• BRIEF
Compute how many lines in the listing below hold the string "title", then state only the result.

┌─ DATASET CONTENT

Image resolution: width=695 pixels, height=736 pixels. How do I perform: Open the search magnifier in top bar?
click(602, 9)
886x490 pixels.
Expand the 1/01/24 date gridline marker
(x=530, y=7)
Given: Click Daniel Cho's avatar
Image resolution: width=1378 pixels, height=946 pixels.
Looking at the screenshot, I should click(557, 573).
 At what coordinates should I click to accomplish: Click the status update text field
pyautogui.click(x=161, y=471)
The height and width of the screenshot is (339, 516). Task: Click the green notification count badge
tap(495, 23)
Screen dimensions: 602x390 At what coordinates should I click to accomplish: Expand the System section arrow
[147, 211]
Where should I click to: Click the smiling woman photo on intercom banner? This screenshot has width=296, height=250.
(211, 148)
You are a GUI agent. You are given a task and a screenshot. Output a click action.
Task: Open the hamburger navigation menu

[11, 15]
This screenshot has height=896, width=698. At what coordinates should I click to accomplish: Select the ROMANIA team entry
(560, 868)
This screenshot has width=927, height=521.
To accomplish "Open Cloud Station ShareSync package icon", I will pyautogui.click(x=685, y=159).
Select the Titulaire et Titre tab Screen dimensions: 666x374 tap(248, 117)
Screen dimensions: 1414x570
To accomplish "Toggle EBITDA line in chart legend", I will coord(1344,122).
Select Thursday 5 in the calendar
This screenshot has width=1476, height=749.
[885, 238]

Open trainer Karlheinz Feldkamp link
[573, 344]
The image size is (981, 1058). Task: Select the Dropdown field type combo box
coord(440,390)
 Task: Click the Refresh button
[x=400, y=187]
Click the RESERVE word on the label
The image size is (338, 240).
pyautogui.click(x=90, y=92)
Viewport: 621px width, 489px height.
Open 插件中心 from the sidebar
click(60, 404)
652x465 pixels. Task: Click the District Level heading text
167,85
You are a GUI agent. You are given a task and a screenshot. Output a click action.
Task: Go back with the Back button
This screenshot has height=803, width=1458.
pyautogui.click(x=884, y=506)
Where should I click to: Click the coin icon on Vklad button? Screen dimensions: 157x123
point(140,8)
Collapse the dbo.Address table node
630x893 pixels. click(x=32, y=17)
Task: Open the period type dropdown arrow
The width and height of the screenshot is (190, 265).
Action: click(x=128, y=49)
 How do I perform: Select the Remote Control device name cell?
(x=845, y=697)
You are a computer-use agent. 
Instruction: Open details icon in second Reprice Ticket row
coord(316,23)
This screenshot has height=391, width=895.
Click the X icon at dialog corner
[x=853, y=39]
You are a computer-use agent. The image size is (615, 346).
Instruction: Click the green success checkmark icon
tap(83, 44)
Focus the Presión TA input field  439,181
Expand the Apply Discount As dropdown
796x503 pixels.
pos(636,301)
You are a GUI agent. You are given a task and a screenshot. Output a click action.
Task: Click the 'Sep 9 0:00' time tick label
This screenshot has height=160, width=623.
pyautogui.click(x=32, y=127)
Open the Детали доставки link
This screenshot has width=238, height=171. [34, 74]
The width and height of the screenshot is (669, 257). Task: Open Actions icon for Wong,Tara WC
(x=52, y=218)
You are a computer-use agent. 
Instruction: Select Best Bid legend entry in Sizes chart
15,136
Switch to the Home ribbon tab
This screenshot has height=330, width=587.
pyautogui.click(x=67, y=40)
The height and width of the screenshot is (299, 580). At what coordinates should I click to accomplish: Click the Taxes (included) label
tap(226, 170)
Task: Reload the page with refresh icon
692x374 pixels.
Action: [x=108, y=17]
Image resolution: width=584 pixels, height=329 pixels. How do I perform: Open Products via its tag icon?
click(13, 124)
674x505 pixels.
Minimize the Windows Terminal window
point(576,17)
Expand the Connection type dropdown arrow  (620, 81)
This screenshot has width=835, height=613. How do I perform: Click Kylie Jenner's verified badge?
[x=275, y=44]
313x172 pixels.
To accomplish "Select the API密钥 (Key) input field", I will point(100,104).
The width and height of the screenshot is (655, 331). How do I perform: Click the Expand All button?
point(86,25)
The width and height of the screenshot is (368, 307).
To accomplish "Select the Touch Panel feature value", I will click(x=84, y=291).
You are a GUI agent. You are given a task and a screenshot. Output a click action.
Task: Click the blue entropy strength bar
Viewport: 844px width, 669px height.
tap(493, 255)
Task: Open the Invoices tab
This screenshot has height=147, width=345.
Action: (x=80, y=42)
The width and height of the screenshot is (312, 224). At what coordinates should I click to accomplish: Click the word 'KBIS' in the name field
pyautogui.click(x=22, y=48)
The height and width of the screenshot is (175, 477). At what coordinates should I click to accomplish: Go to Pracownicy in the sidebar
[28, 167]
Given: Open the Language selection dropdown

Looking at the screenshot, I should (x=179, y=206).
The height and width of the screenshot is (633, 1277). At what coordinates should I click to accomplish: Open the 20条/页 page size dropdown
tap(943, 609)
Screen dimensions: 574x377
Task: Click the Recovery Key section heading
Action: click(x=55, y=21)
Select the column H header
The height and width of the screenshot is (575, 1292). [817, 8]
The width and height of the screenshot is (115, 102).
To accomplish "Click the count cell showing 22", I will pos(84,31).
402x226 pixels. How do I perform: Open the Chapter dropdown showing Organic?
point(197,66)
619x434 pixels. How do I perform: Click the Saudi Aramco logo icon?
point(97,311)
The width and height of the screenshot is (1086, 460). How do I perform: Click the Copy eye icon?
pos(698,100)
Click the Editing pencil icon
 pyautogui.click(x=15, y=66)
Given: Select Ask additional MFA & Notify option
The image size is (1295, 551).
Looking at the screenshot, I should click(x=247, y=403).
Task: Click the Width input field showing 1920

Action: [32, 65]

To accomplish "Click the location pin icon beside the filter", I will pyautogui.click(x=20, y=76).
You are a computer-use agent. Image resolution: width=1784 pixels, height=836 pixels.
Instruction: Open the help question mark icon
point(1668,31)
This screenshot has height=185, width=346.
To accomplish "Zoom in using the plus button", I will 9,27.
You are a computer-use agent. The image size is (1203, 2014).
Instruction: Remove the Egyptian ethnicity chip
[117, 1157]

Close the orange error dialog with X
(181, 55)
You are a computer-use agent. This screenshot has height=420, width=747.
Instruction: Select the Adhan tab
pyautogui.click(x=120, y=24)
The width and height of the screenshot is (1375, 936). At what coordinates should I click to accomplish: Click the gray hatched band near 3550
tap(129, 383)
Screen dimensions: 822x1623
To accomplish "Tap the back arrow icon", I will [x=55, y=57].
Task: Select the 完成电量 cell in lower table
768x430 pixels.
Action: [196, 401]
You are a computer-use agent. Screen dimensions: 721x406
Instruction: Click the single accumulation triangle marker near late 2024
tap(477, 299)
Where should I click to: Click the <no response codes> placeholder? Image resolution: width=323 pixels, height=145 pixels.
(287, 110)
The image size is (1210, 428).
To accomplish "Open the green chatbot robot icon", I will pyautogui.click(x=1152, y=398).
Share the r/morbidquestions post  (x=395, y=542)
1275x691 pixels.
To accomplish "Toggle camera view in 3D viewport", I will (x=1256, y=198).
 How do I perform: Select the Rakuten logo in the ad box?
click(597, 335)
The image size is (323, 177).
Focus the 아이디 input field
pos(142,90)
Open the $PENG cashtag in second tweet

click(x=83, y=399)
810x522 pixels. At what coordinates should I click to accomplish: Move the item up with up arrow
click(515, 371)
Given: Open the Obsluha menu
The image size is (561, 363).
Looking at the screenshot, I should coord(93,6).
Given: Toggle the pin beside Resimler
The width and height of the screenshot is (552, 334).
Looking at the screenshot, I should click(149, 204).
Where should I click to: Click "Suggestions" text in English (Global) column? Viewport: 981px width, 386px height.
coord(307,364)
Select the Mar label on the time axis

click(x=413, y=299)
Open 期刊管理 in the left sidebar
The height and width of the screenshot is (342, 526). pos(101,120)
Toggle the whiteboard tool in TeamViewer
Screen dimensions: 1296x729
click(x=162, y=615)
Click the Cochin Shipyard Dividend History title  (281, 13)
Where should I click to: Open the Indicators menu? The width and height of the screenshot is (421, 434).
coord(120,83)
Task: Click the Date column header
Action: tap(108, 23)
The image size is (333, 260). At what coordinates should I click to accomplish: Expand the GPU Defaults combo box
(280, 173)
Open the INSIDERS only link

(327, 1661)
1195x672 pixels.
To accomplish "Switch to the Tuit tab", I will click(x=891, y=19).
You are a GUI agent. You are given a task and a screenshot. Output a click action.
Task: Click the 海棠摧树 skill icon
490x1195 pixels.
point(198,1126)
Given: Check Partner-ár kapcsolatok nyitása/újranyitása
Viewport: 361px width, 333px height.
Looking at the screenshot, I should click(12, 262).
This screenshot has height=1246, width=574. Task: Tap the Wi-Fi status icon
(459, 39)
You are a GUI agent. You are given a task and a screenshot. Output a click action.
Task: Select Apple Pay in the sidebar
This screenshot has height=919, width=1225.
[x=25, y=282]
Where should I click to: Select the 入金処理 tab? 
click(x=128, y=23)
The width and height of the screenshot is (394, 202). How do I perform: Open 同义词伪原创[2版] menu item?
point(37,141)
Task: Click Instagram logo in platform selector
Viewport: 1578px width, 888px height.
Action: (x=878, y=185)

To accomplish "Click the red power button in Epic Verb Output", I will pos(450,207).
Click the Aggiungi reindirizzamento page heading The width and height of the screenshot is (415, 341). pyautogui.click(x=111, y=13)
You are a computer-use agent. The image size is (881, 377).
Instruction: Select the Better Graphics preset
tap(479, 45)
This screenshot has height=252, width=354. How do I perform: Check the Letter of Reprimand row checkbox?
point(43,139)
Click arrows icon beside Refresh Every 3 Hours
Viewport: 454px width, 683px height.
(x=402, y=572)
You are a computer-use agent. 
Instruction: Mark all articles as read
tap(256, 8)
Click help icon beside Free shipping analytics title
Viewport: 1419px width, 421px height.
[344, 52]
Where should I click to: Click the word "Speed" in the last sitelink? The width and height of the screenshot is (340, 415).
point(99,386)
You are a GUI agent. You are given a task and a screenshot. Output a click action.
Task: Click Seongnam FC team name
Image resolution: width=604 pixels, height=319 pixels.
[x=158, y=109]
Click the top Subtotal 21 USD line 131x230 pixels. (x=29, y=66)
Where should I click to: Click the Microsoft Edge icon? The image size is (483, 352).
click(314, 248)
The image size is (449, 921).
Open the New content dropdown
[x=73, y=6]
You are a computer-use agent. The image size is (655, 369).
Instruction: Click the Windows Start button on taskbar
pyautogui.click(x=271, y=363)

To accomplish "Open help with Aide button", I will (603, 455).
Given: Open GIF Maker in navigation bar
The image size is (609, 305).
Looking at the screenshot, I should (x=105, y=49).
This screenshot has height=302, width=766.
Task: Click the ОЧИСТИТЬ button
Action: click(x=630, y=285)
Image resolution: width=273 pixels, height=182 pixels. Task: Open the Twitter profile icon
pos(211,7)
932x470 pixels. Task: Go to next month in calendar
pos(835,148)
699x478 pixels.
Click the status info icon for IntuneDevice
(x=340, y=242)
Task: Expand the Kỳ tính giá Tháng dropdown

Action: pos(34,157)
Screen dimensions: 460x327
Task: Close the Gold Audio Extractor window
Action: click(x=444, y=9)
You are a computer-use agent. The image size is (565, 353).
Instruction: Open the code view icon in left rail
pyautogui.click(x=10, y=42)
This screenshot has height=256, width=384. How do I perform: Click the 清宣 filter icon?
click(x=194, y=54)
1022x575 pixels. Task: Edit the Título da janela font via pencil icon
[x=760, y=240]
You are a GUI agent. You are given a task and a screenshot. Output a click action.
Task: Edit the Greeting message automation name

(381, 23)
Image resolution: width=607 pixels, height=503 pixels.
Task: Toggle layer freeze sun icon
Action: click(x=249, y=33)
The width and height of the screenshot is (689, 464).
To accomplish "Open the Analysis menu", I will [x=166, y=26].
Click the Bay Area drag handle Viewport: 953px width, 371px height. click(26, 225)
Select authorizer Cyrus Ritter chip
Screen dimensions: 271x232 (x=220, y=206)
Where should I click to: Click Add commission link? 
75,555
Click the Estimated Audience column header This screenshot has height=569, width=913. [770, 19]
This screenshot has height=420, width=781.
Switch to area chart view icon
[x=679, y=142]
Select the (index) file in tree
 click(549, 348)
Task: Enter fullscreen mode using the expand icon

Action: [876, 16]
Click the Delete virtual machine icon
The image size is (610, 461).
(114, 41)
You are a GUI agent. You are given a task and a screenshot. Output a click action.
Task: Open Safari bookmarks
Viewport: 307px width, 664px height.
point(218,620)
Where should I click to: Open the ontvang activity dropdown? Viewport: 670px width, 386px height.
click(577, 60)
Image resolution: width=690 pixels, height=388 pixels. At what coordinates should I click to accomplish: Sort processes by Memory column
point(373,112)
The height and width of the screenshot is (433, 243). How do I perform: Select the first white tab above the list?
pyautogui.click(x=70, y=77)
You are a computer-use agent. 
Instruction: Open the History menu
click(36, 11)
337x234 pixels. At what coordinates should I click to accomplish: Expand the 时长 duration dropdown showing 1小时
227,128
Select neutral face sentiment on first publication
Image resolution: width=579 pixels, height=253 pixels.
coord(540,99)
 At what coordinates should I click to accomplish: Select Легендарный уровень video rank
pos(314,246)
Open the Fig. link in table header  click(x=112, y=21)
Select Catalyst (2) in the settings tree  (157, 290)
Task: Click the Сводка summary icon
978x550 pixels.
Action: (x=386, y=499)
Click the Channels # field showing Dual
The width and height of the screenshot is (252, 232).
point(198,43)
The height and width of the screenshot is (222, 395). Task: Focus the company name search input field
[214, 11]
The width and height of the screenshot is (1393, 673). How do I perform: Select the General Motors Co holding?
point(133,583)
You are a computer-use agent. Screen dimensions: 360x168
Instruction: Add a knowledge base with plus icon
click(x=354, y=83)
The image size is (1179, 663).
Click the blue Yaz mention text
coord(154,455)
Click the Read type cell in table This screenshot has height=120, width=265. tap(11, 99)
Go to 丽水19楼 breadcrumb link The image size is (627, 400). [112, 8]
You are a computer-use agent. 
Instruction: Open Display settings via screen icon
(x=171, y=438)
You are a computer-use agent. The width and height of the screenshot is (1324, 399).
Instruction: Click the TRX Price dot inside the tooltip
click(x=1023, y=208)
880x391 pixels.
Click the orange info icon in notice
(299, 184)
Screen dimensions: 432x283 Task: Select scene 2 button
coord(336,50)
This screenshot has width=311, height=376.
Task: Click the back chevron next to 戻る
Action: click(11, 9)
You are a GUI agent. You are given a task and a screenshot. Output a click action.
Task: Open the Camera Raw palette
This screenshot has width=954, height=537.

└─

• FINAL ANSWER
2